Literally Giants against stunties (and some giants)
Again the bookies were strongly backing the pact... With their massive wage bill could they really afford to lose??
But... favourites are there to be beaten, were we to witness a classic David and Goliath moment...
Apparantly we were!!! Once again our lead correspondent Kinnemonster reports...
Tinys 'n' Titans
TV Difference: 480,000
With the Ogres winning the toss, the first half was characterised by a distinct inability to get the ball moving anywhere as both teams failed to capitalise on mistakes made by the other. With the ball still deep in Ogre territory at the end of the half it was a last ditch scramble to prevent the G.I.M.P.S. from breaking through to take the lead.
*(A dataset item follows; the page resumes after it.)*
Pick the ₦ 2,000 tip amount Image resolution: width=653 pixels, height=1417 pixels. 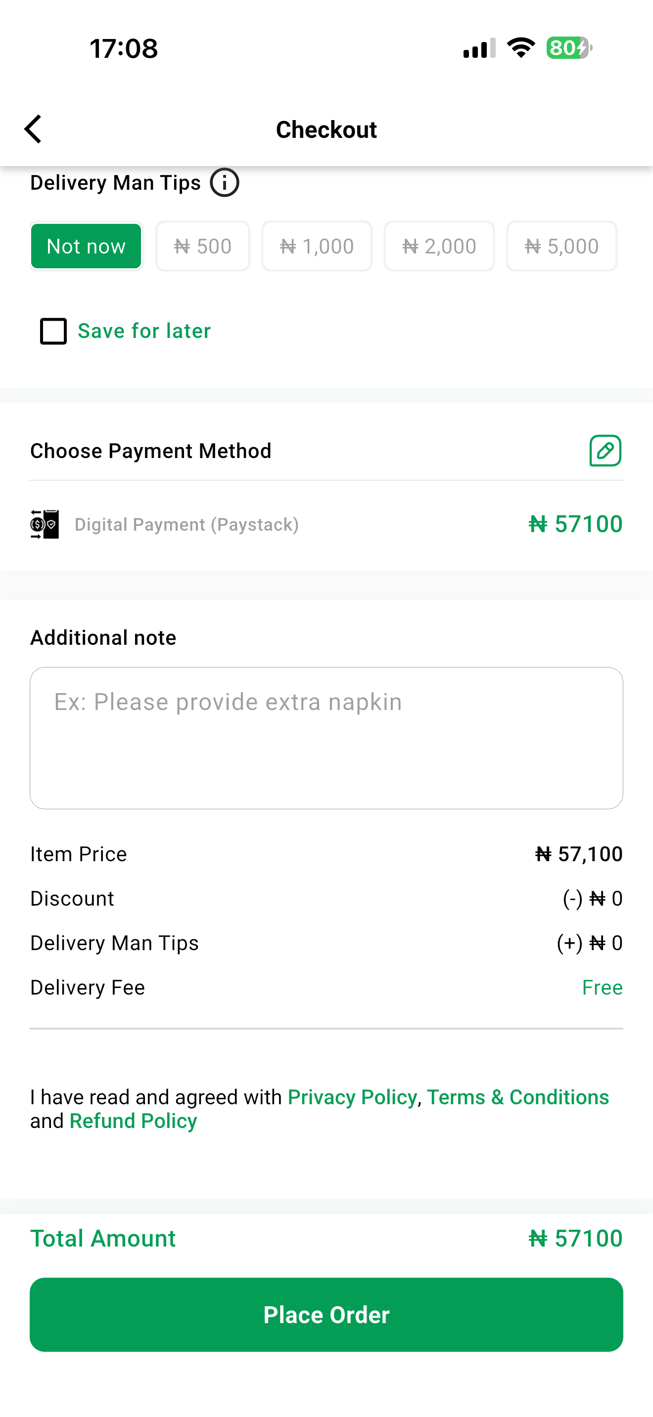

The second half began with an outrageous kick that ended up on the line of scrimmage, right by the touchline. This left the Marauder team dangerously spread out and it was a struggle to protect the ball carrier. Ogres thudded into the human cage as the ball was carefully moved to the lightning fast Dark Elf in the centre ready for an attacking drive. At that moment a lightning bolt flew from the sky and frazzled her on the spot...the ball was loose.
Snotlings poured through a gap in the line to protect Midget Ure, who'd grabbed the ball and run as if his life depended on it (it did) towards the end zone. Only one Marauder had any chance of stopping him - he dodged away from his Ogre marker but his blitz failed and Ure was pushed closer to the end zone and was able to skip away to take the lead.
With only three turns remaining, the G.I.M.P.S. needed to move the ball quickly, and their Goblin was brought on as a last ditch option. Out of rerolls, the Titans went once again for last ditch defending, including their celebrated snotling line defence tactic, ' you can only kill one of us'. Forced to take a dangerous route through the defence the Dark Elf (not living up to her billing in this game) tripped and fell ending all hopes of victory for the G.I.M.P.S. for a second season.
The Snotlings made an outrageous attempt to add to the score, moving the ball to within sprinting distance of the end zone with only on turn to go. Determined to avoid humiliation, the last Marauder flattened the little pipsqueak properly this time.
The game was over and the least fancied side in the league (okay, maybe that was the Cream Cake Snackers) had taken the title against all the odds.